International AIDS Conference, Mexico, Day 4

The conference has heard a lot about what we have learned in the past in terms of approaches to tackling HIV and AIDS. But a session today made the case that it is important to look to the future of the epidemic to predict what action will be needed.

Looking to the Future – The epidemic in 2031
AIDS is unique because it is a crisis – several 1000 people die every day – but it is also a long wave event. Peter Piot, Executive Director of UNAIDS, suggested some directions in which the epidemic is travelling and how we might need to respond.

Piot pointed to new waves of infections which are incredibly diverse and treatment and prevention efforts that are lagging behind. To respond we need to know where the next 1000 infections are going to happen – not be looking to who is coming for treatment as the pattern of infection may well have changed.
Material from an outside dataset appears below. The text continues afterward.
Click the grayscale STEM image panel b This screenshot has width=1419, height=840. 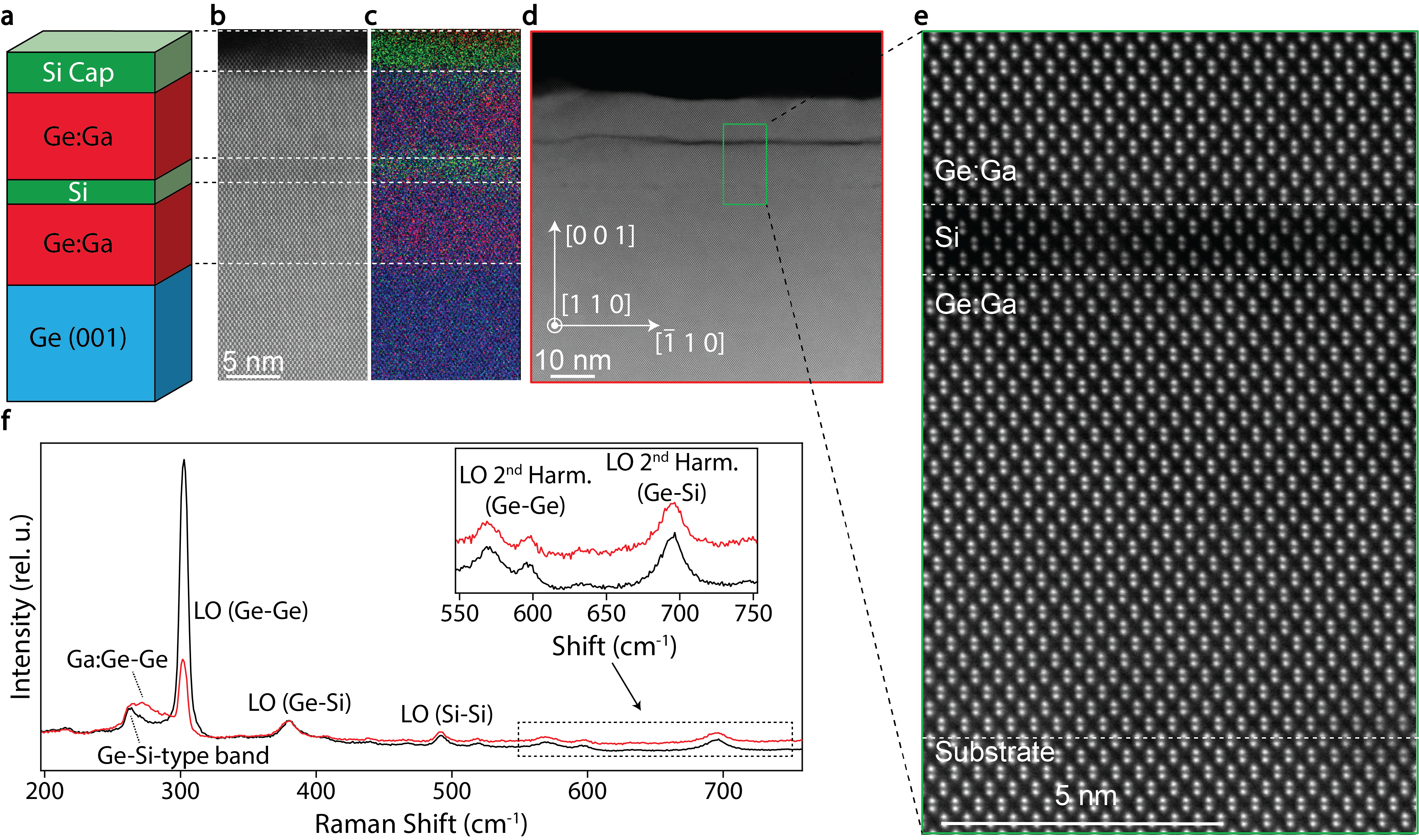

For example, in Thailand the highest rate of new infections is amongst married women rather than sex workers, people who inject drugs and men who have sex with men.

He explained that the universal access targets are a means to get to our real goal which is a world where nobody dies of AIDS and people living with HIV have a happy and healthy life. For this to happen far more people need to know their HIV status and we need to stop late diagnosis. We require better second and third line drugs and we need equitable access to them.
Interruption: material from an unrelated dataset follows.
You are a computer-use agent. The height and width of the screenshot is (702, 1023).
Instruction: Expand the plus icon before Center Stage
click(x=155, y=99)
For Piot Southern Africa is a special case when it comes to HIV and AIDS. There is no technical fix for the situation there, it will require a society wide shift to tackle it. Leadership and altering social norms will be crucial in this.

Where is HIV prevention headed?
Piot feels that we should aggressively pursue the complete elimination of mother to child transmission as this is a realistic goal. But it will require the integration of SRH and HIV services and much better access to services. Post Exposure Prophylaxis should be better understood and used.

Prevention needs to be innovative using information communication technologies such as mobile phones and web based social networking applications – billboards will not appeal to the young people who need the information. Combination prevention needs to be more tailored to particular communities.

We need to use more business like methods but ground these in community action and knowledge. Bringing in business professionals, for example marketers, is key although it may be expensive. As Piot says, ‘the epidemic is too serious to be left to cottage industry, improvisation and amateurism’.

Funding the response
Piot suggested that international solidarity should continue but developing countries need to make evidence informed policy decisions about the appropriate allocation of domestic resources even when it is politically unpalatable – when it needs to go to the most marginalised.

We need pension funds rather than insurance programmes. Insurance is for the unknown – pensions are for what we know will happen. We know that many more people will need AIDS treatment. If we think it has been tough up until now consider what is to come. We need to act now so that people do not look back in 2031 and wonder what we have done.